I spoke to a company a year or two ago, who had a five step maturity model for the cloud. And they asked me about serverless first. And when I responded they said: ‘Oh, you’ve just described step seven!’. They hadn’t moved beyond modern cloud practices. So I thought it might be good to do a series on modern cloud. But before we get into that, what do you guys think modern cloud is?
Continuous style architecture
Mike O’Reilly
Good question. There’s a lot of dimensions and lenses to that question. But the way I see it is that ‘lift and shift’ is where we are lifting what we have in there and it’s now running . But are you really taking advantage? Is your organisation taking advantage? Is your team taking advantage of all the capabilities that exist within the cloud space? In order to take advantage of those things, you have got to operate in a certain way.
There are modern cloud operations that we’ve talked about in previous episodes, like well architected and what serverless teams do. It’s about being able to take advantage and really get into continuous style architecture. But doing that in a sustainable and safe fashion.
Mark McCann
It’s about reducing time to value, in a sustainable way, so you’re not accruing technical, organisational and process debt. If you’re leveraging modern cloud to its maximum and if you’re following a serverless first approach, you’re able to go fast and sustainably over a decent period of time. Because you’re not building up technology debt that you have to pay down which slows you down in the long run. If you’re in modern cloud, doing serverless first, and leveraging well architected, you’ll feel the benefits and your business will see the benefits.
Graduation of IT
Dave Anderson
Nicole Forsgren called it out in her book: ‘Accelerate: Building and Scaling High Performing Technology Organizations’. Modern cloud is like the graduation of IT into the actual business by coming away from being a department to driving the company forward. You’ve got the speed to drive the company forward and be involved in the business conversation as opposed to being ‘in the wheelhouse shovelling coal’. So it’s about the graduation of IT and the change from being a cost centre and to value generation. There is an interesting point about modern cloud and technical debt. If you’re set up well, you’re not creating tonnes and tonnes of technical debt.
Mike O’Reilly
With continuous architecture, you’re operating in the modern cloud within the modern cloud paradigms like event driven architecture, leveraging managed services and well architected patterns, so you’re continuously evolving what you’re building. When you treat code as a liability and have well architected teams working in a modern cloud, you’ve got great observability. They’re constantly rebuilding, refactoring and evolving to build upon what they’ve done in previous projects on the platform.

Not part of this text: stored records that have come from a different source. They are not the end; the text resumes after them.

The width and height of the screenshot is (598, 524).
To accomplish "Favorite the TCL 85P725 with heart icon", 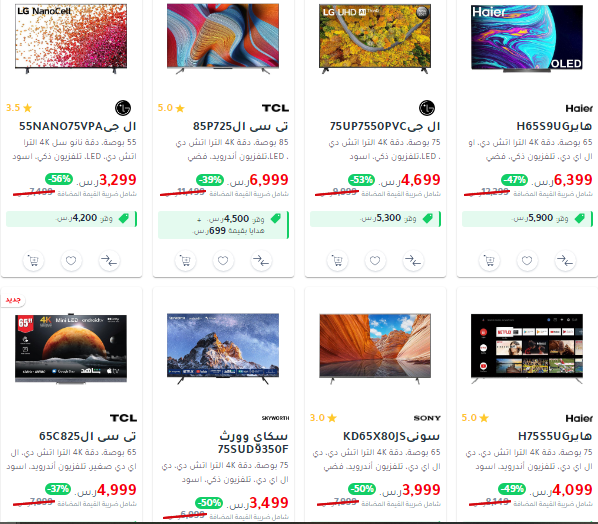I will click(x=223, y=261).

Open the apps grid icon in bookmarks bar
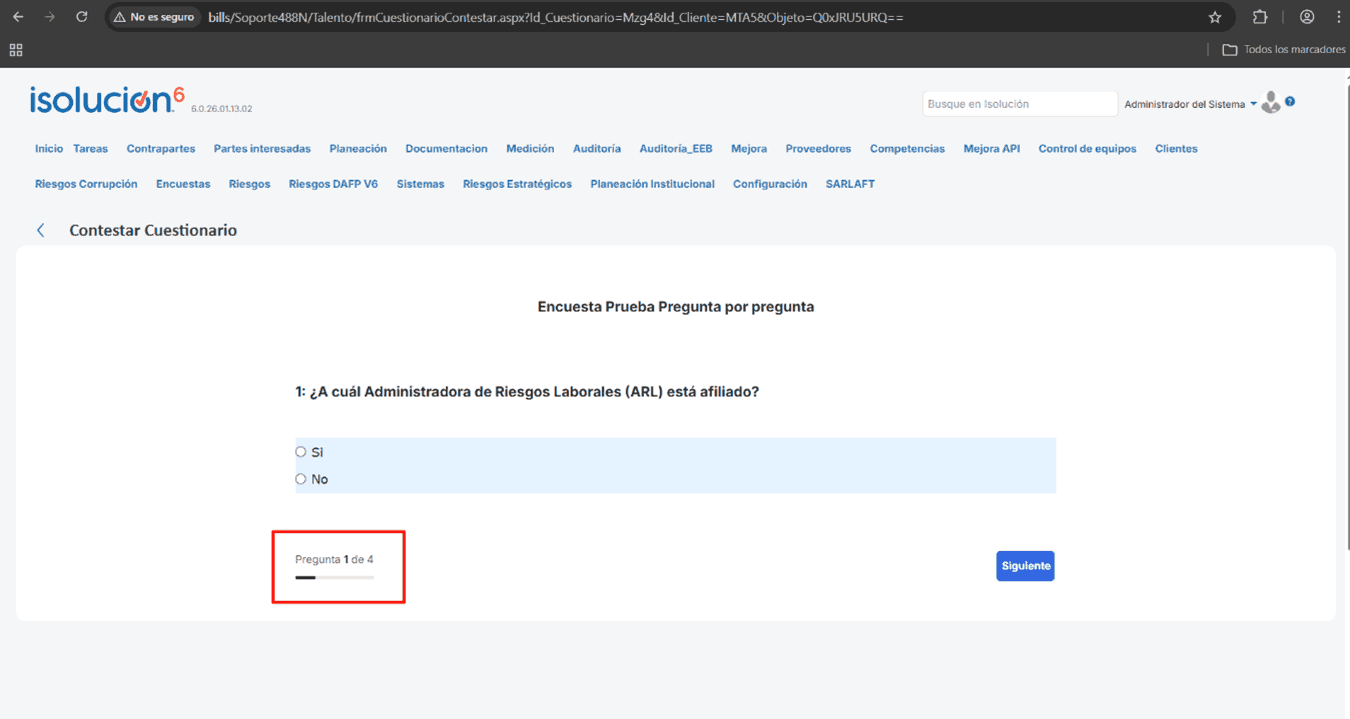coord(16,49)
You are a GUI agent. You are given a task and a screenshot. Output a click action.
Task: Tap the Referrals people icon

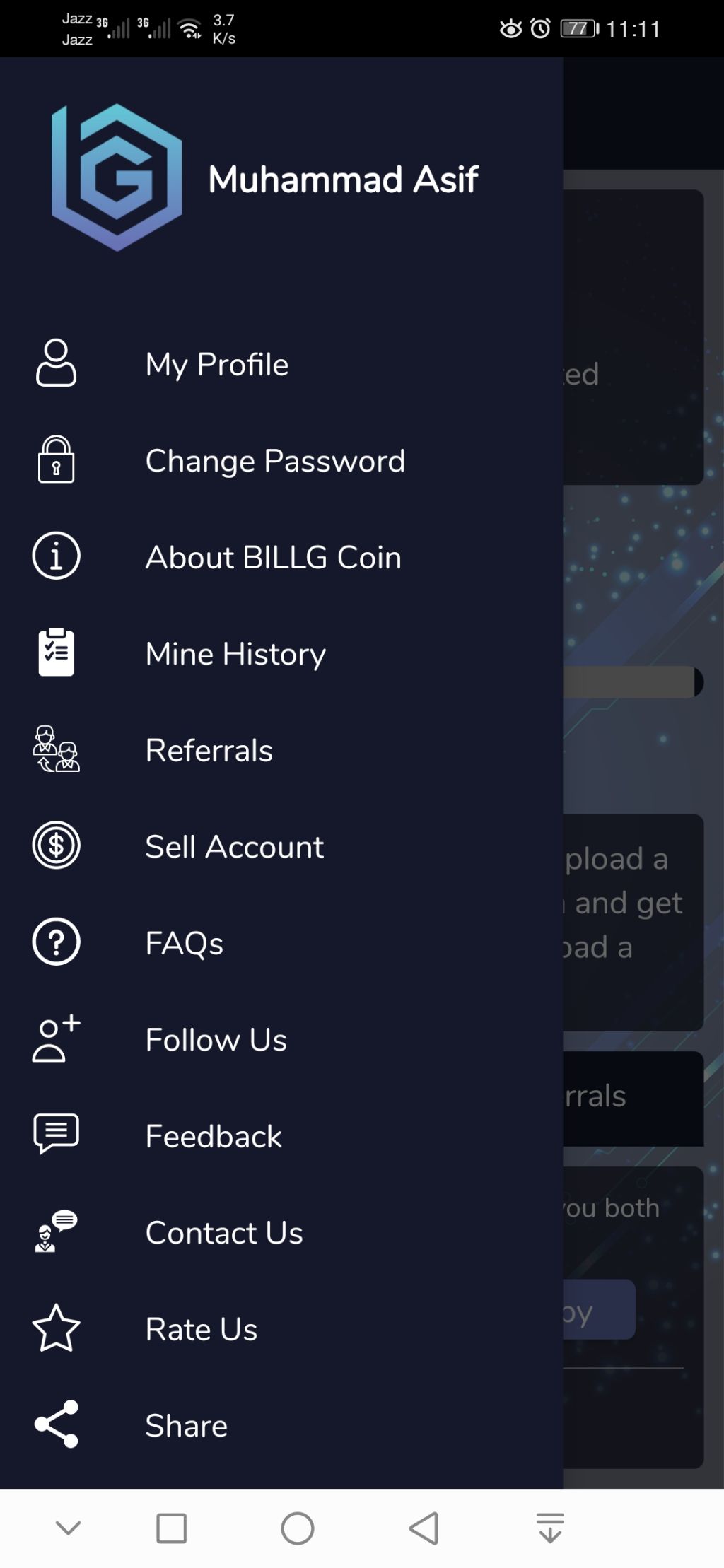[56, 749]
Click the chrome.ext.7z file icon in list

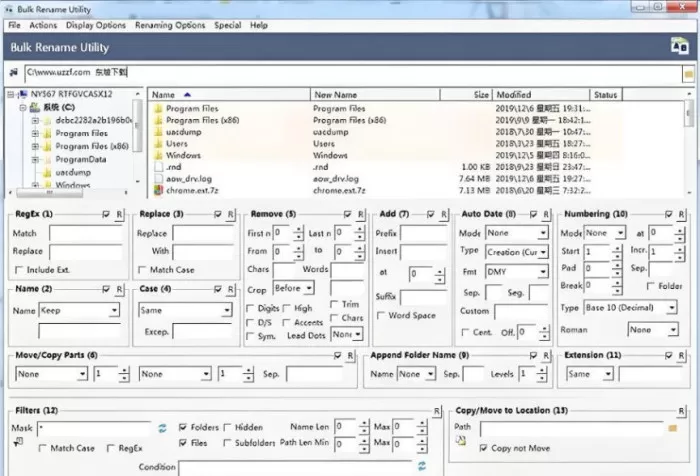(x=158, y=191)
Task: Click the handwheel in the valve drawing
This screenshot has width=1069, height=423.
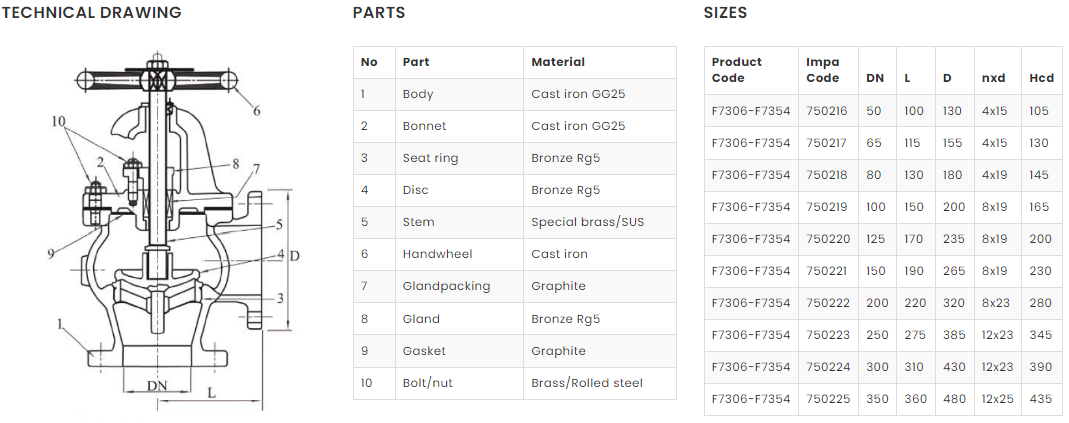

And by using strategies like ‘pioneer, settler, town planner’ and ‘innovate, leverage, commoditize’, you tend not to hold on to anything that you’re not leveraging. You are not accruing a lot of debt. You’re continuously modernising, which means you’re constantly managing that side of your architecture.
Ability to adopt new capabilities
Mark McCann
Because you’re optimised, when new capabilities, features or services come along, you can rapidly innovate and leverage them for differentiating value. If AWS or Google release a new service or feature, when you’ve managed down your code liabilities and you’re working in an optimal way, you can embrace that rapidly, within days. We have examples in our career. Something is announced and our teams are leveraging it the next day or the next week. When you have a good modern cloud stance, that’s possible. If you don’t then it’s going to take years down the road for you to be able to embrace those new features and capabilities.
That could be the difference between your business making it or not making it! There’s a real business differential to be gained from embracing a modern cloud approach. If you’re higher up the value chain you’re going to have more business impact. You’re more visible to the business, because you’re actually driving business success.
Dave Anderson
One of the things that is very hard to define with ‘modern cloud’ is technology. There are companies using Lambda that are in legacy, because they’re using it wrong. And there are people using EC2’s that are working in a modern and progressive way. You have to be clinical about your technology choice to use it well.
Wardley Mapping enables the Modern Cloud
There’s no such thing as a good or bad technology choice. It’s how you use it to solve your problem. So it’s not a matter of saying, Lambda is good and a Container is bad. A lot of people outside technology find it hard to deal with the fact that technology changes so quickly. It’s actually nothing to do with the technology choice. It’s about how well your teams are planning to use it.
Mark McCann
That’s where Wardley Mapping comes to the fore by allowing you to understand the users, the user needs and the value chain of technology that you have at your disposal to meet those needs. As well as choosing the right tool for the job. So a well optimised EC2 instance, for this particular use case may be perfect. You can justify the additional runtime and operational burden, because you have good situational awareness about your tech stack and the choices you’re making. Teams that are operating in the modern cloud have that situational awareness, and they understand the trade offs for the technology choices they make. They can justify that all the way up the chain to the actual needs of the users.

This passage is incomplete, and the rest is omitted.